## Do this
Quote the material word for word, beginning at the line that contains "This screenshot has width=1565, height=880." and stopping after the line that contains "What do you see at coordinates (122, 10)".
----
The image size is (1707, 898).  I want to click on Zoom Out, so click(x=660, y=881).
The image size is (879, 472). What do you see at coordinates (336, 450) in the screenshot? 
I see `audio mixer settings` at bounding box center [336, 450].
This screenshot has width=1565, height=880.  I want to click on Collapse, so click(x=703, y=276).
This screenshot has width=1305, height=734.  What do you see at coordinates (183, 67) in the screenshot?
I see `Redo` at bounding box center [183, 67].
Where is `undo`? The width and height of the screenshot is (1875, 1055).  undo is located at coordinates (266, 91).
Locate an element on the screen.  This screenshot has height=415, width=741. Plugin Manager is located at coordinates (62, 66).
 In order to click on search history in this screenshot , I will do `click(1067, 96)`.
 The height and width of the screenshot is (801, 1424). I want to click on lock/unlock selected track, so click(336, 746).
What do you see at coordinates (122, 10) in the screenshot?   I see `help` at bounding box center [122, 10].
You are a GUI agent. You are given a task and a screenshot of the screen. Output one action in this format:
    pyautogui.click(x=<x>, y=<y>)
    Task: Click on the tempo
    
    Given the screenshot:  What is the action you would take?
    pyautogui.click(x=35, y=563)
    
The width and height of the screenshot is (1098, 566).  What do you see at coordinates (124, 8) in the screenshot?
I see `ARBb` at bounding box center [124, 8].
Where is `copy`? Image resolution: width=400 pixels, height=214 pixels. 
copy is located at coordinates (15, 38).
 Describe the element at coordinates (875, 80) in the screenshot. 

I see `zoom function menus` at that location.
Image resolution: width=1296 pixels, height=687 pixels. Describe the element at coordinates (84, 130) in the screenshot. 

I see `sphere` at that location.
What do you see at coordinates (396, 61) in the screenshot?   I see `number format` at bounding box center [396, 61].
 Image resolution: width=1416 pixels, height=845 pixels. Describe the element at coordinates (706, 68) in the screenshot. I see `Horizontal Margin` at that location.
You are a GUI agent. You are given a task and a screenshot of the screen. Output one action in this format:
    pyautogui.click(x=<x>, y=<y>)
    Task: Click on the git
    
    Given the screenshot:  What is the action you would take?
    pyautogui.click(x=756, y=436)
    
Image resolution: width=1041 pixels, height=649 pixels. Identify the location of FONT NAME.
----
## Output of the task
This screenshot has width=1565, height=880.  I want to click on Collapse, so click(x=703, y=276).
This screenshot has width=1305, height=734.  What do you see at coordinates (183, 67) in the screenshot?
I see `Redo` at bounding box center [183, 67].
Where is `undo`? The width and height of the screenshot is (1875, 1055).  undo is located at coordinates (266, 91).
Locate an element on the screen.  This screenshot has height=415, width=741. Plugin Manager is located at coordinates (62, 66).
 In order to click on search history in this screenshot , I will do `click(1067, 96)`.
 The height and width of the screenshot is (801, 1424). I want to click on lock/unlock selected track, so click(336, 746).
What do you see at coordinates (122, 10) in the screenshot?   I see `help` at bounding box center [122, 10].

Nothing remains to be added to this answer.